Deoxyadenosine, a cytotoxic purine nucleoside, is excreted in large amounts by patients with severe combined immunodeficiency disease associated with deficiency of adenosine deaminase (adenosine aminohydrolase, EC 3.5.4.4). To identify the source of the purine nucleoside, purine excretion by macrophages was studied by using mouse peritoneal macrophages as an experimental model system. Normally, macrophages excrete a large quantity of uric acid into the culture medium. However, in the presence of deoxycoformycin, a potent inhibitor of adenosine deaminase, these macrophages also excreted deoxyadenosine.

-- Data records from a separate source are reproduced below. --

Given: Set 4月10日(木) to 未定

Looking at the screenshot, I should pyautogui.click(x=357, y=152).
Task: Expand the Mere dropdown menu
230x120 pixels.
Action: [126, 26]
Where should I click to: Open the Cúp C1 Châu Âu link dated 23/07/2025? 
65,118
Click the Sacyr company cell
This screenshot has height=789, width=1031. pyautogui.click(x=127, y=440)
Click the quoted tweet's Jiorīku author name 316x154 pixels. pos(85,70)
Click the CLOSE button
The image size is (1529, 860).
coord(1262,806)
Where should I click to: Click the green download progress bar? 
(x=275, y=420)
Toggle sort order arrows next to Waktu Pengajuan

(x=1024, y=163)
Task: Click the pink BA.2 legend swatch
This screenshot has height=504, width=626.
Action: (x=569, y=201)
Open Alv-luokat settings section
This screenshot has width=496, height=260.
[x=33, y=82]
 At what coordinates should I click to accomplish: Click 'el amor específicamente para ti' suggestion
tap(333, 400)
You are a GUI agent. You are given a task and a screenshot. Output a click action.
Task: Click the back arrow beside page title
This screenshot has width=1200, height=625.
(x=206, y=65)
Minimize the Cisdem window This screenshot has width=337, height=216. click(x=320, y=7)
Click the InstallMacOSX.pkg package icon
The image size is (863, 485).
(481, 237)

Furthermore, phagocytosis of nucleated erythrocytes augmented the excretion of deoxyadenosine. Macrophages are involved in the phagocytosis of nuclei that are extruded from normoblasts during erythropoiesis and also of senescent cells in lymphoid organs. A hypothesis is proposed that macrophages of the reticuloendothelial system are a source of deoxyadenosine, which is one of the two cytotoxic purine nucleosides (the other is adenosine) apparently responsible for the suppression of immune functions in patients with adenosine deaminase deficiency.[1]References
- Purine excretion by mouse peritoneal macrophages lacking adenosine deaminase activity. Chan, T.S. Proc. Natl. Acad. Sci. U.S.A. (1979) [Pubmed]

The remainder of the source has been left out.